Andrew smiled. “I have an idea,” he said. “We could build a picturesque little cottage here in the middle of the pasture. Then whenever things got difficult in the house we could look out at the cottage and look forward to going there and getting away. And whenever we were at the cottage we could look back at the house and see only the good things, none of the bad. We’d always have the best of both worlds.” He gave Rose a squeeze. “What do you think?”
“I think if we had a little cottage of our own out here we might never want to go back to the house,” said Rose. “Going back to the house means work and responsibility and stress.”
Andrew thought about that for a second. “The kids could look after the farm,” he said, “and if people asked where we were, they could say they put us out to pasture. I like it. It’s a very sound plan with no downside that I can see.”
“The sheep would keep the grass short so you’d never have to mow the lawn,” said Rose.
“What lawn? We’d be living in a pasture.” Andrew turned back to look at the flock of sheep. “We could be like them,” he said. “Carefree and happy and dumb as a bag of hammers.”
Rose laughed. “Speak for yourself,” she said. She turned and resumed her walk as Andrew followed suit. They walked in silence toward the sheep, which paid no attention as they approached, although the guard donkey looked up and eyed them with suspicion for a moment before lowering its head to resume grazing. Andrew stopped and did a quick head count of the flock.
“All there?” asked Rose.
Andrew nodded. “Looks like it,” he said. He tapped his forehead with his knuckle. “Knock on wood,” he said. “I can’t believe how few we’ve lost.”
“It’s a great way to start a new enterprise,” said Rose. “Let’s hope the luck holds.”
“Jennifer’s been a big part of that luck,” said Andrew. “She’s been out there almost every day looking for trouble, and that’s probably why there’s been so little.”
Rose shivered a little as the breeze picked up for a second. “I’m cold,” she said. “Let’s go back home.”
They turned and headed back toward the farmyard. The sun had disappeared behind the trees but was still shining on the clouds high in the eastern sky. The scene had lost none of its beauty.
“Thanksgiving is coming,” said Rose. Andrew thought about that for a second.

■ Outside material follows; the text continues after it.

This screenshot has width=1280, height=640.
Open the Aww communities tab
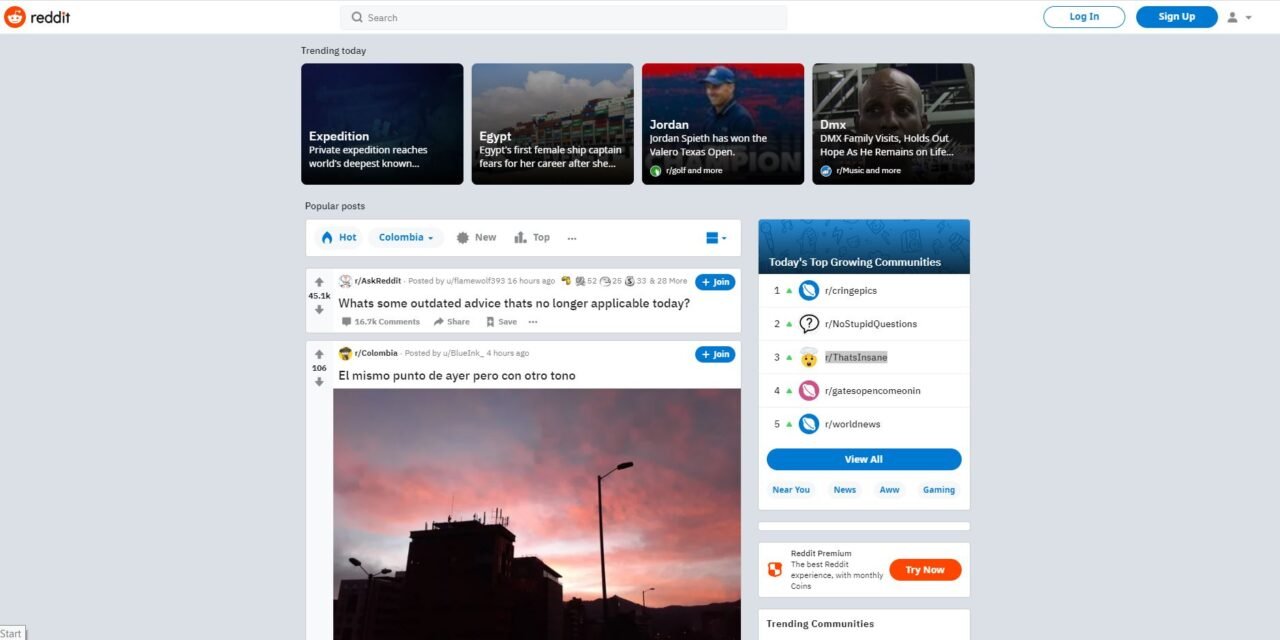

“That picturesque cottage we’re going to build is going to have to be huge,” he said.
Rose gave him a quizzical look. “Why do you say that?” she wanted to know.
“Family dinners,” said Andrew. “Four years ago we were five of us, you and me and Randy and Brady and Jennifer. Then Randy brought Jackie into the picture and the next thing we knew they had Allison. And then Brady brought Amanda and next year Randy and Jackie will have a brother or sister for Allison and we’ll be up to nine. We’ve almost doubled the family in four years. If we keep that up, by the time we’re 65 we’ll have a family of 40.”
Rose took his hand. “It’s all good,” she said. “We’ll just move the house into the pasture and live in that.”
Andrew laughed. “That,” he said, “is why I leave the planning up to you.”